Where the suspended load is sandy, we must also consider whether pumped point samples can adequately represent discharge-weighted mean concentrations. Where should the sampler intake be located and how should it be oriented? Are large particles under-sampled? Does cross-contamination occur between samples? To what extent can the limitations of pumped point samples be overcome through calibration with ETR (equal transit rate) or EDI (equal discharge interval) samples?

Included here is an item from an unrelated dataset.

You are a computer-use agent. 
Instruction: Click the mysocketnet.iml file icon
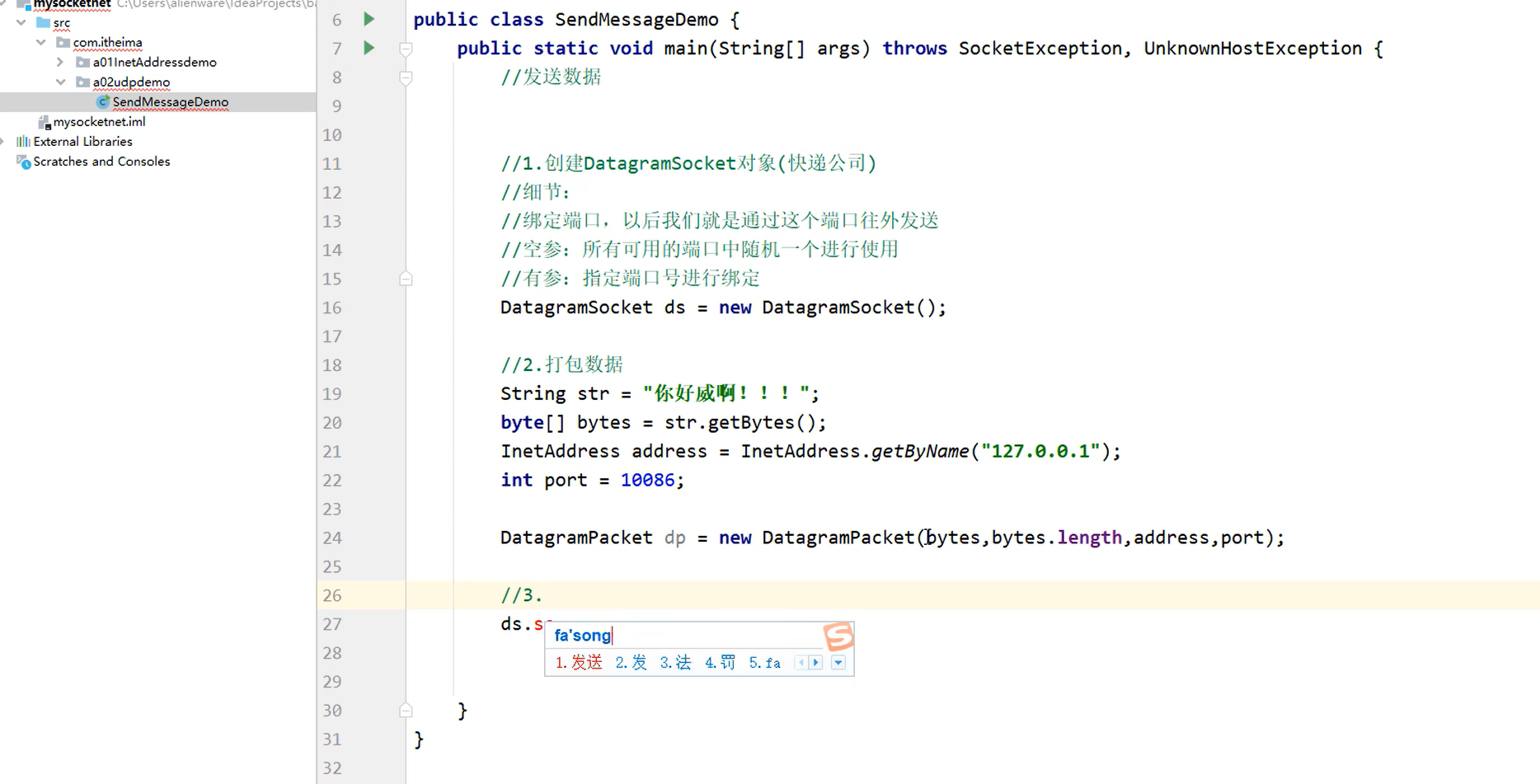45,121
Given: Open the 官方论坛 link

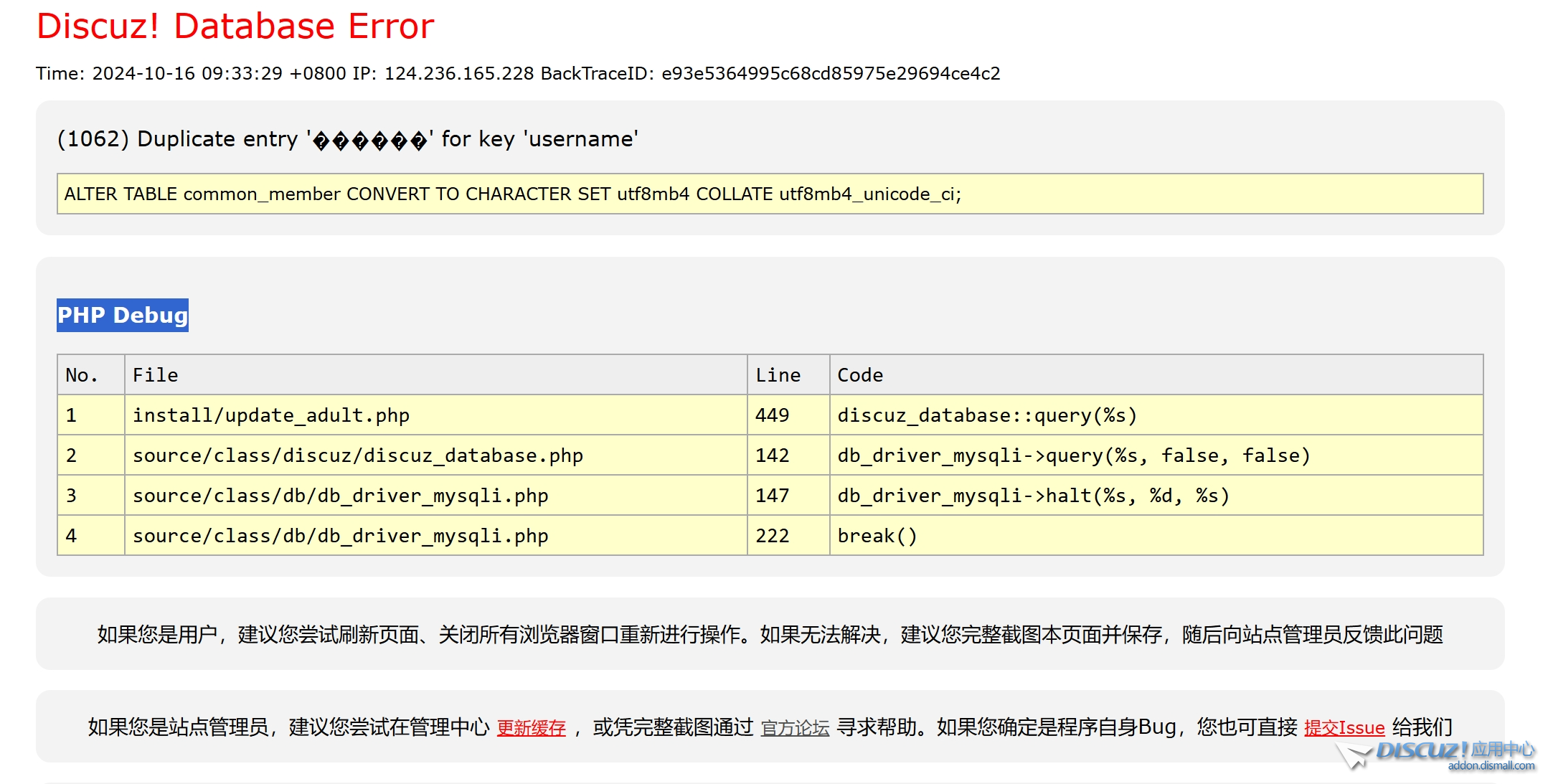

Another key issue is that a programmable data logger is needed
for such tasks as calculating median turbidity and mean stage, and evaluating
rules for sampling. A high level language such as BASIC is desirable for
ease of code generation, maintenance, and portability. To meet this requirement,
we built data loggers around a single-board computer. However, for the
technology to be accepted, it will almost certainly have to be implemented
with an off-the-shelf data logger. We are currently investigating whether
the programming and sampling logic can be implemented on today's commercially
available data loggers.
Gilroy, E. J., R. M. Hirsch, and T. A. Cohn, Mean square error of regression-based constituent transport estimates, Water Resour. Res., 26(9), 2069-2077, 1990.
Gippel, C. J., Potential of turbidity monitoring for measuring the transport of suspended solids in streams, Hydrol. Processes, 9, 83-97, 1995.
Lewis, J. Turbidity-controlled suspended sediment sampling for runoff-event load estimation. Water Resour. Res., 32(7), 2299-2310, 1996.
Lewis, J., and R. Eads. Turbidity-controlled suspended sediment sampling. Watershed Management Council Newsletter 6(4): 1,4-5, 1996.
Walling, D. E. and B. W. Webb, The reliability of rating curve
estimates of suspended sediment yield: some further comments, in Sediment
Budgets, IAHS Publ. 174, pp. 337-350, 1988.